▸ Prompt
The data beneath this task has to be reprinted character for character.

▸ Records for this task
◇ ◇ ◇

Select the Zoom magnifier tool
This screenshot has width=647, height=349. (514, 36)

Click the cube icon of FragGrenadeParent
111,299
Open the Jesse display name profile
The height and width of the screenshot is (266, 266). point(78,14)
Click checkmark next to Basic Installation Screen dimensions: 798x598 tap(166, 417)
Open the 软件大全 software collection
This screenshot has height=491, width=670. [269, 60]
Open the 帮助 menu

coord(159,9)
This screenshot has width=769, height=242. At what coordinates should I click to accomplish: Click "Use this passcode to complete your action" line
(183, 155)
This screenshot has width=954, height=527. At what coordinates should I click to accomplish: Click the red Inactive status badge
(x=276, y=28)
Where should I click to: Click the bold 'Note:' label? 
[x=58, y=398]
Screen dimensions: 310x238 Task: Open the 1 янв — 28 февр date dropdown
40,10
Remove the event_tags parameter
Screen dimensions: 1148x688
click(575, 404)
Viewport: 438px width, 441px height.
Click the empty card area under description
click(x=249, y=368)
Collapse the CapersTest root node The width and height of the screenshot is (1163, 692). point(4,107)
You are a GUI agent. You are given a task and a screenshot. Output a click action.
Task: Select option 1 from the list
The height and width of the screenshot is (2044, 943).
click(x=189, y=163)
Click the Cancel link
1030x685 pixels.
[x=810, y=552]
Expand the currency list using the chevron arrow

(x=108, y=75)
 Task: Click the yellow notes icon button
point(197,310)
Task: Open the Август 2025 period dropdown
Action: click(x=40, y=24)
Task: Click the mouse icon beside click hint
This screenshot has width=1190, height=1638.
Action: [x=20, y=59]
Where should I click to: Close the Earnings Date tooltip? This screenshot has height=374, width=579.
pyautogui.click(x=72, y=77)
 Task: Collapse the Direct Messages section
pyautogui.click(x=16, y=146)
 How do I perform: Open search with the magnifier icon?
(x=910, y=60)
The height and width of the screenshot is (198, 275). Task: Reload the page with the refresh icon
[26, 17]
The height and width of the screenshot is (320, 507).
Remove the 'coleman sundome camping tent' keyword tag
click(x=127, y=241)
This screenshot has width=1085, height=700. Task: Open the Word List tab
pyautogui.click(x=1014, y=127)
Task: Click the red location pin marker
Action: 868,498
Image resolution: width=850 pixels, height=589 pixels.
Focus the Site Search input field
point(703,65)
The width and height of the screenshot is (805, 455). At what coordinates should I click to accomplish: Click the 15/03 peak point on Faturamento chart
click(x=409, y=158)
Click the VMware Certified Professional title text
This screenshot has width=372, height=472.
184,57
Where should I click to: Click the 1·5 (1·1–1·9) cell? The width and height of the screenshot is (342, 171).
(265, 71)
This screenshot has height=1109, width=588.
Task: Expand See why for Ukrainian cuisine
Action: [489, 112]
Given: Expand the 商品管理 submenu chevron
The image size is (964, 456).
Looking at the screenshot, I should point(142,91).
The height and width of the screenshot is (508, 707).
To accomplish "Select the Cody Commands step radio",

◇ ◇ ◇

▸ Answer to the exercise
Select the Zoom magnifier tool
This screenshot has width=647, height=349. (514, 36)

Click the cube icon of FragGrenadeParent
111,299
Open the Jesse display name profile
The height and width of the screenshot is (266, 266). point(78,14)
Click checkmark next to Basic Installation Screen dimensions: 798x598 tap(166, 417)
Open the 软件大全 software collection
This screenshot has height=491, width=670. [269, 60]
Open the 帮助 menu

coord(159,9)
This screenshot has width=769, height=242. At what coordinates should I click to accomplish: Click "Use this passcode to complete your action" line
(183, 155)
This screenshot has width=954, height=527. At what coordinates should I click to accomplish: Click the red Inactive status badge
(x=276, y=28)
Where should I click to: Click the bold 'Note:' label? 
[x=58, y=398]
Screen dimensions: 310x238 Task: Open the 1 янв — 28 февр date dropdown
40,10
Remove the event_tags parameter
Screen dimensions: 1148x688
click(575, 404)
Viewport: 438px width, 441px height.
Click the empty card area under description
click(x=249, y=368)
Collapse the CapersTest root node The width and height of the screenshot is (1163, 692). point(4,107)
You are a GUI agent. You are given a task and a screenshot. Output a click action.
Task: Select option 1 from the list
The height and width of the screenshot is (2044, 943).
click(x=189, y=163)
Click the Cancel link
1030x685 pixels.
[x=810, y=552]
Expand the currency list using the chevron arrow

(x=108, y=75)
 Task: Click the yellow notes icon button
point(197,310)
Task: Open the Август 2025 period dropdown
Action: click(x=40, y=24)
Task: Click the mouse icon beside click hint
This screenshot has width=1190, height=1638.
Action: [x=20, y=59]
Where should I click to: Close the Earnings Date tooltip? This screenshot has height=374, width=579.
pyautogui.click(x=72, y=77)
 Task: Collapse the Direct Messages section
pyautogui.click(x=16, y=146)
 How do I perform: Open search with the magnifier icon?
(x=910, y=60)
The height and width of the screenshot is (198, 275). Task: Reload the page with the refresh icon
[26, 17]
The height and width of the screenshot is (320, 507).
Remove the 'coleman sundome camping tent' keyword tag
click(x=127, y=241)
This screenshot has width=1085, height=700. Task: Open the Word List tab
pyautogui.click(x=1014, y=127)
Task: Click the red location pin marker
Action: 868,498
Image resolution: width=850 pixels, height=589 pixels.
Focus the Site Search input field
point(703,65)
The width and height of the screenshot is (805, 455). At what coordinates should I click to accomplish: Click the 15/03 peak point on Faturamento chart
click(x=409, y=158)
Click the VMware Certified Professional title text
This screenshot has width=372, height=472.
184,57
Where should I click to: Click the 1·5 (1·1–1·9) cell? The width and height of the screenshot is (342, 171).
(265, 71)
This screenshot has height=1109, width=588.
Task: Expand See why for Ukrainian cuisine
Action: [489, 112]
Given: Expand the 商品管理 submenu chevron
The image size is (964, 456).
Looking at the screenshot, I should point(142,91).
The height and width of the screenshot is (508, 707).
To accomplish "Select the Cody Commands step radio",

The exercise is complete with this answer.